\section{Attacks on the Communications Channel}
\label{sec:attacks-comm}

\footnote{This section was written by Michael Freedman.}
Adversaries operating on the communications channel may seek to weaken
one of the five types of communication anonymity: sender-anonymity,
receiver-anonymity, unlinkability between sender and receiver,
node-anonymity, and carrier-anonymity.  We consider both passive and
active adversaries, attacking nodes within the communications channel,
internal links between nodes within the channel, and endpoint links
from the channel to users (i.e., the sender or receiver, which are
both servnet nodes in the case of Free Haven).

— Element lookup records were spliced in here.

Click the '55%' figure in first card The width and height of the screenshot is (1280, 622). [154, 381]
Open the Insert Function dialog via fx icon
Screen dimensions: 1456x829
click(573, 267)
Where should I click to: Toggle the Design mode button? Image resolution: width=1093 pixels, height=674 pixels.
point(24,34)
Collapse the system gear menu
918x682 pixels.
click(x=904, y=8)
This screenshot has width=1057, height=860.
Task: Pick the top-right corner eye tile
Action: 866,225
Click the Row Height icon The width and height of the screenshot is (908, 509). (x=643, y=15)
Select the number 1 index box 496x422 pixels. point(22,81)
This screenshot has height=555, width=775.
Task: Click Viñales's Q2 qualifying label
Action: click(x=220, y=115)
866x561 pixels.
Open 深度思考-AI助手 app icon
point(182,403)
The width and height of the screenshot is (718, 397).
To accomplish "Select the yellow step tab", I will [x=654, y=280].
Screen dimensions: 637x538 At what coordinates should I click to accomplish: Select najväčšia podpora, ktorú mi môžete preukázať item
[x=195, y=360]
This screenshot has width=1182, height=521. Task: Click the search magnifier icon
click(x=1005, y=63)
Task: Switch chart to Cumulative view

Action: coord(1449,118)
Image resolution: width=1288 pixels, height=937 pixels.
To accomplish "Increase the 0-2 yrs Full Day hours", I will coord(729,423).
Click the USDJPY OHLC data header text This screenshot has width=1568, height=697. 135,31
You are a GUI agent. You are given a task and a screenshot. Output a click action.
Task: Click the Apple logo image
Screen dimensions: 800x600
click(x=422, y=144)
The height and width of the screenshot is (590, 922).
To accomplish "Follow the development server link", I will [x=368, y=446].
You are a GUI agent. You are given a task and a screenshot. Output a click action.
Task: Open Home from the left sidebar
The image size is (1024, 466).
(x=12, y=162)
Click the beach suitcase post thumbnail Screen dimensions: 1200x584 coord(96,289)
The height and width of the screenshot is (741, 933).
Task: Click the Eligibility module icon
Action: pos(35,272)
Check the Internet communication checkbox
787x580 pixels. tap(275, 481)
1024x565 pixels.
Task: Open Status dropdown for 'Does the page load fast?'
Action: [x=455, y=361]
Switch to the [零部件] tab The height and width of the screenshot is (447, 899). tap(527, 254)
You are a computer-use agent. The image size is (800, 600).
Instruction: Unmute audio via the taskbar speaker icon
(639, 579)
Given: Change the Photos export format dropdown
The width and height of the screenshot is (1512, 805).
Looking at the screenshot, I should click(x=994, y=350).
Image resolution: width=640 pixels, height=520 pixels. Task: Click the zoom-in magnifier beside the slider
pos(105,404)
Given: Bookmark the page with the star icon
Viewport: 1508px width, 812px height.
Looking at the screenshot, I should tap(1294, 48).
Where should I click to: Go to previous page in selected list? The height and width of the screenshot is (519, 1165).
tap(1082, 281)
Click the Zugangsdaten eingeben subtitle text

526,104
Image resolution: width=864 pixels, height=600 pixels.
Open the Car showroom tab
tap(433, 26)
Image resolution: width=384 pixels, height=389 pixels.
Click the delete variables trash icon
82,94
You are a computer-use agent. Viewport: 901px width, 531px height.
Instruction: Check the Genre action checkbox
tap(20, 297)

% How to fit these ideas in?
% "closed" system -- one in which distinctness of users can be verified 
%    because the number of users is fixed and known in advance
% "open" systm -- number of users not known, and users can have 
%    many identities

\subsection{Communications Nodes}
\label{sec:attack-comm-node}

The following attacks assume an active adversary that controls one or
more nodes within the communications channel:

\begin{itemize}
\item {\bf Denial of Service Attack:}
An ``evil'' node within the communications channel can selectively drop
messages/packets that it receives at will.  

{\it Prevention:} There is basically nothing a system can do to stop a
node from behaving in such a manner;  however, users can occasionally
``ping'' various nodes to determine response time.  If a node drops a
sufficient number of packets and cannot differentiate between ping and
data packets, users will come to realize that the node is not reliable
and will stop using it. 

Many sources maintain statistical information on the reliability of
mixnet nodes, especially Cypherpunk (Type I) and Mixmaster (Type II)
remailers \cite{mixmaster}.  The most common of these networks use only a
small number -- a dozen or two -- public remailers that are known.
Naive denial of service attacks would be noticed.


\item {\bf Traceroute Collusion Attack:}
A corrupt coalition of nodes within the system collude in order to trace
certain messages through the communications channel. An ``evil'' 
node receives a message, knowing the IP address of both the last-hop and
next-hop.  Given the ability to collude with a sufficient number of
nodes that have received the same message, the path through the
communications channel can be traced, as well as ultimately finding the
message sender or receiver.

{\it Prevention:} An ideal anonymous communication system will be
distributed, as any corrupted central system risks the exposure of
both sender and receiver.  For a distributed system, a route traversing
$k$ nodes preserves anonymity given a maximum of $k-1$ adversaries along
this path.  This protection also requires that adversaries cannot track
a message across one hop, requiring both that the message changes across
every node and adversaries cannot perform effective traffic analysis.

\item {\bf Cut-the-Channel Collusion Attack:}
Similar to the traceroute attack, adversaries need to control a majority
of nodes or bottlenecks within the communications channel.  If these
evil nodes drop packets and perform denial of service on a large scale,
an adversary can watch which connections remain, recognizing more easily
the normal communications path used between two users. 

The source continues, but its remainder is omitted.